The Greek negotiations dominated the economic news over the past week. After a lot of volatility, the net effect was that mortgage rates ended a little higher.
Greek officials and creditors did not reach an agreement prior to the key deadline of June 30, meaning that Greece was unable to repay its debts. Instead, Greek leaders scheduled a referendum for July 5 to let voters decide whether to accept unpopular reform measures required by creditors or risk an exit from the European Union. The situation remains fluid and likely will continue to produce volatility in financial markets.
In the most recent national mortgage survey by Bankrate, the average 30-year fixed-rate mortgage increased from 4.13% to 4.16% with many industry experts predicting the rate would continue to increase. However, this was before the most recent Greek financial turmoil made headlines.
The Washington Post reported that the potential prolonged Greek crisis could create a flight-to-safety in U.S. Treasury bonds, which in turn could lower rates. Typically, when bond prices increase, interest rates and yields fall. Thus, if investors start flocking to bonds, mortgage rates could decrease.
Home Sales Increase
An indicator of future home sales released this week suggested that improvement in housing market activity will continue. May pending home sales rose to the highest level since April 2006 and were 10% higher than a year ago. This is significant since the report measures contracts signed for previously owned homes, which include roughly 90% of the housing market. Strong job gains and high consumer confidence are boosting home sales.

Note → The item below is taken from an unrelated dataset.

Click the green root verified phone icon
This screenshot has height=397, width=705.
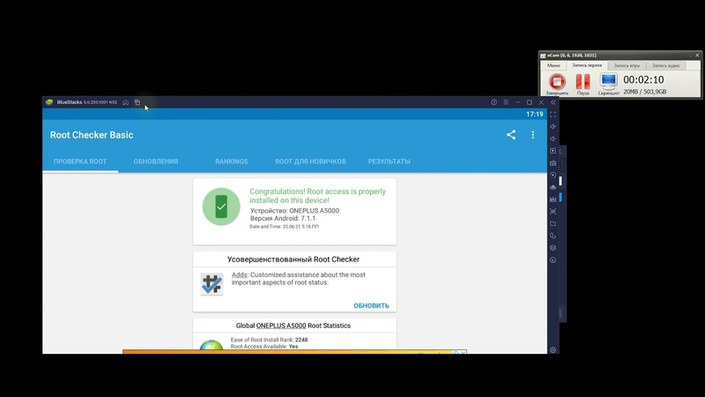(x=221, y=206)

Upcoming Key Economic Data
Looking ahead, investors will continue to watch what happens in Greece. In the U.S., the key monthly employment report is scheduled for July 2. Both job gains and wage inflation will be important. After that, ISM Services will be released on Monday. Another big labor market report, the JOLTS data, will come out on Tuesday. This measures job openings and labor turnover rates. The detailed minutes from the June 17 Fed meeting will be released on Wednesday. In addition, there will be Treasury auctions on Tuesday, Wednesday and Thursday. Mortgage markets are closed on July 3 in observance of Independence Day.